Kentucky

Agriculture

With cash receipts totaling $3.5 billion—$1.3 million from crops and $2.2 billion from livestock—Kentucky ranked 21st among the 50 states in farm marketings in 2001.

Kentucky tobacco, first marketed in New Orleans in 1787, quickly became the state's most important crop. Kentucky ranked 1st among tobacco-producing states until it gave way to North Carolina in 1929. Corn has long been one of the state's most important crops, not only for livestock feed but also as a major ingredient in the distilling of whiskey. Although hemp is no longer an important crop in Kentucky, its early significance to Kentucky farmers, as articulated in Congress by Henry Clay, was partly responsible for the establishment by the US of a protective tariff system. From 1849 to 1870, the state produced nearly all the hemp grown in the US.

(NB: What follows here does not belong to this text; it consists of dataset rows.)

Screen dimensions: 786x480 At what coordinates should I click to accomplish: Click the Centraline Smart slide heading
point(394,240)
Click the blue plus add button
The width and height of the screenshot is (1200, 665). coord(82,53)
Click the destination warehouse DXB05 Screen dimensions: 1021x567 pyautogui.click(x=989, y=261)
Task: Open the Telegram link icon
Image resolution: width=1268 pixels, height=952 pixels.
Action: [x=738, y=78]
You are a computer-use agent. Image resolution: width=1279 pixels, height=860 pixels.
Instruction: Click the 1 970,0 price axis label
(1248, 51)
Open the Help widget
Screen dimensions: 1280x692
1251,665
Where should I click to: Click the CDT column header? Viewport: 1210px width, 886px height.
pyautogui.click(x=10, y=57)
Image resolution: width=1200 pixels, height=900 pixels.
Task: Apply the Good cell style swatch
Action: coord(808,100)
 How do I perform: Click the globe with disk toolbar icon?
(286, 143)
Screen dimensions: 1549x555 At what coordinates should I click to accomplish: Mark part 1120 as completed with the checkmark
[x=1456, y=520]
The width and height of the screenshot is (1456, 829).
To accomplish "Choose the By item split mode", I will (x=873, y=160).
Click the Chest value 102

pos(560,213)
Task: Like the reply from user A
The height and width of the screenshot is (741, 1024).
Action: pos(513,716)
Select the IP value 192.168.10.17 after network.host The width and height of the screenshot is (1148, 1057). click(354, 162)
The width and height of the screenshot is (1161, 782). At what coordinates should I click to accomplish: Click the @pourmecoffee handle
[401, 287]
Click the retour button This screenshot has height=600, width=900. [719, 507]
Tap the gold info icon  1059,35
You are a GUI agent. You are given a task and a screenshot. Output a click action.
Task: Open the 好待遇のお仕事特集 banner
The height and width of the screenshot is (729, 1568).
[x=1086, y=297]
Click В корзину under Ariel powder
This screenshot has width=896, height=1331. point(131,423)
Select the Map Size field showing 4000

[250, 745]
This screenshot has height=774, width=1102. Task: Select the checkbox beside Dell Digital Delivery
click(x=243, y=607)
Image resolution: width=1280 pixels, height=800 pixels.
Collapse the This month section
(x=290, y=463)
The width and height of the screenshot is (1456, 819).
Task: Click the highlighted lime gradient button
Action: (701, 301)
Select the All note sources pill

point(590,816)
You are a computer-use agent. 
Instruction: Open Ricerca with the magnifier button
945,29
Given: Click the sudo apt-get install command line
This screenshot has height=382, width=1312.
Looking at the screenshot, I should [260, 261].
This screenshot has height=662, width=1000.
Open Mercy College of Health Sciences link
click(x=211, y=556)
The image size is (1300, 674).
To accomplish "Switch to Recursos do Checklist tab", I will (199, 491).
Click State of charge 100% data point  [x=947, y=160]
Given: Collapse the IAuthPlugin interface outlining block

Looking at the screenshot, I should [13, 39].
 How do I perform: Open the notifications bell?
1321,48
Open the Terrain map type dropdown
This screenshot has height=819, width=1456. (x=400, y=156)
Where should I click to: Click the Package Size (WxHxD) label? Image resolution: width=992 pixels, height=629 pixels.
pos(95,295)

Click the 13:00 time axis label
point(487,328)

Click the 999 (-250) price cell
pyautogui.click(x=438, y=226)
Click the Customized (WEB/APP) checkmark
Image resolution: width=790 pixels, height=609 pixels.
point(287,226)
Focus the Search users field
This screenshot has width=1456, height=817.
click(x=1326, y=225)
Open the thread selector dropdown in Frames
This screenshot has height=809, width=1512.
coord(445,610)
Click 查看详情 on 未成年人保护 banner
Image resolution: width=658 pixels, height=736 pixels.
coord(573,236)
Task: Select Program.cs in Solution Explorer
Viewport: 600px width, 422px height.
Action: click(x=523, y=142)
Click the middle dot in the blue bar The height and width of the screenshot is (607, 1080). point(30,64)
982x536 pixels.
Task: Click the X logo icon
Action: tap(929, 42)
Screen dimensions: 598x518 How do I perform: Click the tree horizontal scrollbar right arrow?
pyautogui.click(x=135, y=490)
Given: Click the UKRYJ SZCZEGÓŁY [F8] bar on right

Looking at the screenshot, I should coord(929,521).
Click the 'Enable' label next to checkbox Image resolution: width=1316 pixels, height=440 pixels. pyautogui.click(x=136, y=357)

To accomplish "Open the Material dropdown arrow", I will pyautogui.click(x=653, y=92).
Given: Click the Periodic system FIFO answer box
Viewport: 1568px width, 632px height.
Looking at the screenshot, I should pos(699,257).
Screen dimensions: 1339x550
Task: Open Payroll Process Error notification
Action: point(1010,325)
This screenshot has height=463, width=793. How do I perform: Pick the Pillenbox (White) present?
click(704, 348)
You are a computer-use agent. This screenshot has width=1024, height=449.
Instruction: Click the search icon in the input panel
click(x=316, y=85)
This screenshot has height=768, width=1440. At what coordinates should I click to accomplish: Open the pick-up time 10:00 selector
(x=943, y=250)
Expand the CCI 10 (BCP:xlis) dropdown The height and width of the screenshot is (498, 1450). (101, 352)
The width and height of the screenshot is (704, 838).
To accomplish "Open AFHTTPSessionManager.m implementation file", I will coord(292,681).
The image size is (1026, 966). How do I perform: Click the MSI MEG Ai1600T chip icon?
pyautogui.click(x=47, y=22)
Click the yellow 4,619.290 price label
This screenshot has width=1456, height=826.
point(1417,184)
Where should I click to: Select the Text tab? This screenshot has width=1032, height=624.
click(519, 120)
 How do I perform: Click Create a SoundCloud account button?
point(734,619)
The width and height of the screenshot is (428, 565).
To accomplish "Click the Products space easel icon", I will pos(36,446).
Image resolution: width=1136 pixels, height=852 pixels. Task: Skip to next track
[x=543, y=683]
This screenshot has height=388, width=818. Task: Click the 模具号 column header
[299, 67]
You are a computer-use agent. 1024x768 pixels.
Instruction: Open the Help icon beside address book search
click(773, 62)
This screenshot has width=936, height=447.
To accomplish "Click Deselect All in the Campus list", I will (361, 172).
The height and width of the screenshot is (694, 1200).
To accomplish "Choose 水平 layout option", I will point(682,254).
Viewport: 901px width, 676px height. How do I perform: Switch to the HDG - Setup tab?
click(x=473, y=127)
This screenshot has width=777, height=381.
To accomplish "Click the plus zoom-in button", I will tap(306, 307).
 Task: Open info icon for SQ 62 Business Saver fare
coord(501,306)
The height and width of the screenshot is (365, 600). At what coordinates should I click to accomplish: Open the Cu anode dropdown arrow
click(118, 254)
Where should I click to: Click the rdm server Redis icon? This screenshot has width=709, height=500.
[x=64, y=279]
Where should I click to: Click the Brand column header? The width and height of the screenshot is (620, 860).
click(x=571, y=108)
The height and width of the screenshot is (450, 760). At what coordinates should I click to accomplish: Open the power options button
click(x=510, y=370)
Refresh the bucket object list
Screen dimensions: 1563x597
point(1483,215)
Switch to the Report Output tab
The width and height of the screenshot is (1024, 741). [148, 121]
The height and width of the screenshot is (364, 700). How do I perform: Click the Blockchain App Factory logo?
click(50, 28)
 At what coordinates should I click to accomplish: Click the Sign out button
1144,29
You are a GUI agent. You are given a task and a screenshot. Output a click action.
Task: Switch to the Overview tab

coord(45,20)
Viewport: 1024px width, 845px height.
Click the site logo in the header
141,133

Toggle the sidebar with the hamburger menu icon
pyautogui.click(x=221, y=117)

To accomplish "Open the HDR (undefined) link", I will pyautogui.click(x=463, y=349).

In 2002 there were approximately 88,000 farms in Kentucky, with an average size of 154 acres (63 hectares). In 1990, almost half of Kentucky's population was considered rural, and nearly one fourth of the state's population owes its living to agriculture. In 2002 Kentucky farms produced some 226,430,000 lb of tobacco, the 2nd most in the nation. Leading field crops in 2002 included corn for grain, 106,000,000; soybeans, 40,950,000; wheat, 18,020,000; sorghum, 825,000; and barley, 512,000. Farmers also harvested 5,520,000 tons of hay, including 900,000 tons of alfalfa.